Intervention Implications:
Treatment must address root cause, not just bacterial overgrowth: (1) Restore motility → if hypothyroidism, optimize thyroid replacement (aim TSH 0.5-2.0 mIU/L, free T3 in upper half of reference range); if medication-induced, consider alternatives to opioids or PPIs; prokinetics (low-dose erythromycin 50mg nightly as motilin agonist, or prucalopride 2mg daily as 5-HT4 agonist) can restore MMC function. (2) Antimicrobial phase → rifaximin 550mg TID for 14 days (non-absorbed antibiotic targeting small bowel) for hydrogen SIBO; add neomycin 500mg BID for methane-producers. Herbal antimicrobials (berberine 500mg TID, oregano oil, neem) show equivalent efficacy in studies. (3) Restore barrier → L-glutamine 5g TID supports enterocyte tight junction protein synthesis; zinc carnosine 75mg BID enhances mucosal healing; collagen peptides 10-20g daily provide glycine and proline for barrier repair. (4) Dietary modification → low-FODMAP diet during treatment reduces bacterial fermentation substrate, but should not be long-term due to potential negative effects on beneficial colonic microbiota. (5) Address nutrient deficiencies → methylcobalamin B12 1000-5000 mcg sublingual or IM injection; vitamin K2 MK-7 200 mcg daily with fat; iron bisglycinate 25-50mg with vitamin C if iron-deficient.

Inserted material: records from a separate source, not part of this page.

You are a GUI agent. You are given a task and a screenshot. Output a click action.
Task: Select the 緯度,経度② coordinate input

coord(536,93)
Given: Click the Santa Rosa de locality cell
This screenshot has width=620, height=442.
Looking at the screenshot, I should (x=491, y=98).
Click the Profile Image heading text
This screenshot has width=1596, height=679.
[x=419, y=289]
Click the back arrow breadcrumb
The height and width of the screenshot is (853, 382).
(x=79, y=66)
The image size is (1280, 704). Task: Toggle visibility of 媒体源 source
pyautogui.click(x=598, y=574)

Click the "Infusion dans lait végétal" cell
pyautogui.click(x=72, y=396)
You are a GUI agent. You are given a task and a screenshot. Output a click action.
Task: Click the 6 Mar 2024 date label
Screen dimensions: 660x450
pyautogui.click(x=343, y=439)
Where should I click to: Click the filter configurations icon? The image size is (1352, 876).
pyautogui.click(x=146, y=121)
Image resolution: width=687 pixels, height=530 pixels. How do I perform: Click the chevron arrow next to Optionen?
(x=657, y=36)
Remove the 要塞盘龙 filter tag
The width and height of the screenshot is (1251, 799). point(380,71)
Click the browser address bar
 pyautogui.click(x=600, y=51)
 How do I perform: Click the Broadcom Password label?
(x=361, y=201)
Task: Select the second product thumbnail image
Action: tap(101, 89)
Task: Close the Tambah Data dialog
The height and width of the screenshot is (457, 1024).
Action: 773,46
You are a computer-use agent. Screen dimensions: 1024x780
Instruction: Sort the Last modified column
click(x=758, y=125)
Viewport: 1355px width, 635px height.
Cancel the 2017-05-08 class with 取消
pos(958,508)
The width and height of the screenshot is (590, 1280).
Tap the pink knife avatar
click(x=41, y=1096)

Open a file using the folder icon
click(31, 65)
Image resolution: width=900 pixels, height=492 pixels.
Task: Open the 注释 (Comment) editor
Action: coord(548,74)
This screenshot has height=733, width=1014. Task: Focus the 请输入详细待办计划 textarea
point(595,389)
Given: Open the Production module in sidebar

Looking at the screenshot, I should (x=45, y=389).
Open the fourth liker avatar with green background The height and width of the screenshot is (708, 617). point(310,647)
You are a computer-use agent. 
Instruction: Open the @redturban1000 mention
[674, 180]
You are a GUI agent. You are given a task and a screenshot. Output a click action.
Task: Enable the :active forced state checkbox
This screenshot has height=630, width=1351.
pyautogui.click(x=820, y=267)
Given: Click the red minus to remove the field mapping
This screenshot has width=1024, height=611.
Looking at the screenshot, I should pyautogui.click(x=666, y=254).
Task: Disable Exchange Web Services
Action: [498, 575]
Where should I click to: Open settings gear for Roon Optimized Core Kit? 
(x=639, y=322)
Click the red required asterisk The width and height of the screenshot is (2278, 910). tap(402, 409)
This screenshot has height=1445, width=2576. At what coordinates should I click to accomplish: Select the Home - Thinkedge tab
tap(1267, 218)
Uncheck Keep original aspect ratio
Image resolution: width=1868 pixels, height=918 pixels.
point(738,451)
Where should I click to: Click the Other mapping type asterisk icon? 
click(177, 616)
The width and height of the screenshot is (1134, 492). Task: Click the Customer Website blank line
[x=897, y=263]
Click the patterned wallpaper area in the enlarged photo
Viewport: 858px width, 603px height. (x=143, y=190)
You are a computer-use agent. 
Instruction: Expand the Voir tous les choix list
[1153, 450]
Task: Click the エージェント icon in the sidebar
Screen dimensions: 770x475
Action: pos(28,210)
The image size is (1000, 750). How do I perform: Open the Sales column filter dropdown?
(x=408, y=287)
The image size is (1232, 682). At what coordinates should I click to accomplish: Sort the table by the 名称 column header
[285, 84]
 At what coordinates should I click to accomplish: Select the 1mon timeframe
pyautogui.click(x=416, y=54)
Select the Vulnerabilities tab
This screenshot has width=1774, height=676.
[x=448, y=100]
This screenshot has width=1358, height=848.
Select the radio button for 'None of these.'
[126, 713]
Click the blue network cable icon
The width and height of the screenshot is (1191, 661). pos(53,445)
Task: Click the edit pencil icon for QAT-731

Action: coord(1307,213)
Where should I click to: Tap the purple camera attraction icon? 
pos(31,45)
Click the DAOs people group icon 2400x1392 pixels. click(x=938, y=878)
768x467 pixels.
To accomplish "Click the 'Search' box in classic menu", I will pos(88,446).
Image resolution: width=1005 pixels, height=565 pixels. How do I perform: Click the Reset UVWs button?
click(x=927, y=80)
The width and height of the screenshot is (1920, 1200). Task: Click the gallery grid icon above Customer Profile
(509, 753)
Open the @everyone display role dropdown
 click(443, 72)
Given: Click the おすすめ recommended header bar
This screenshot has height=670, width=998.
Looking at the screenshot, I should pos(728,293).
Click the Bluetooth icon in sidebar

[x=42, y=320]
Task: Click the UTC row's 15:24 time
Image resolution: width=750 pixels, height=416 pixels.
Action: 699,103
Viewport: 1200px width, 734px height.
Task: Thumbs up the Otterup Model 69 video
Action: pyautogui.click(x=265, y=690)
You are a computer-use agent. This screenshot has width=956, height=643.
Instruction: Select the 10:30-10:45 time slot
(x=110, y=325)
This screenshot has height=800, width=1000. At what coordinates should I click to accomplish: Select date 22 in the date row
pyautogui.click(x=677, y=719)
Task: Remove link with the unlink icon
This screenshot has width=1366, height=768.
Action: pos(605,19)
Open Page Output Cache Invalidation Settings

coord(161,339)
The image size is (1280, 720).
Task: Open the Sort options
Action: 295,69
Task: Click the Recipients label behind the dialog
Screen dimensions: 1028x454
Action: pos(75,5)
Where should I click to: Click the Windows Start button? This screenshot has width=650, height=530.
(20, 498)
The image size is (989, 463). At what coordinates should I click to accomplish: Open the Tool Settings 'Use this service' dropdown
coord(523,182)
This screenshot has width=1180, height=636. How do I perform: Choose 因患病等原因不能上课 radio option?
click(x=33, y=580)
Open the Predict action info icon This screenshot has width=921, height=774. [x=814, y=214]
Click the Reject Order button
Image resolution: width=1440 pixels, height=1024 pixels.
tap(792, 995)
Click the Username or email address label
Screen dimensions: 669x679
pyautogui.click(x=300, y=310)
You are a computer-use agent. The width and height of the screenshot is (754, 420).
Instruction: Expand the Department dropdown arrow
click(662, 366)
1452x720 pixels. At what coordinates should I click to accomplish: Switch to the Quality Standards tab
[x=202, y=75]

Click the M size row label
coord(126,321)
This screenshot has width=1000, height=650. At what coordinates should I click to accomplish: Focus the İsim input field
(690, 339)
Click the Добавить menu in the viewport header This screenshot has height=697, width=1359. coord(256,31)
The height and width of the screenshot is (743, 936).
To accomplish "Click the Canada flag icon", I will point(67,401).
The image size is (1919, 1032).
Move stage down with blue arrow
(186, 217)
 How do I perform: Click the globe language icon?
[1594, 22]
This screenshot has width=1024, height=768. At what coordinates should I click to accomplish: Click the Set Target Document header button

Evolutionary Mismatch Perspective:
SIBO represents collision between modern environment and evolved physiology: PPIs (used by 10-15% of Western populations) create hypochlorhydria that would never occur naturally; chronic stress suppresses vagal tone → impaired MMC; sedentary behavior reduces the mechanical effects of movement on gut motility; frequent eating (grazing pattern) prevents fasting MMC activation (MMC only occurs during fasting state). Hunter-gatherers with intermittent eating patterns (14-16 hour overnight fasts), high physical activity levels, and minimal exposure to acid-suppressing medications would rarely develop SIBO. The condition exemplifies how modern lifestyle disrupts integrated defense systems that evolved over millions of years.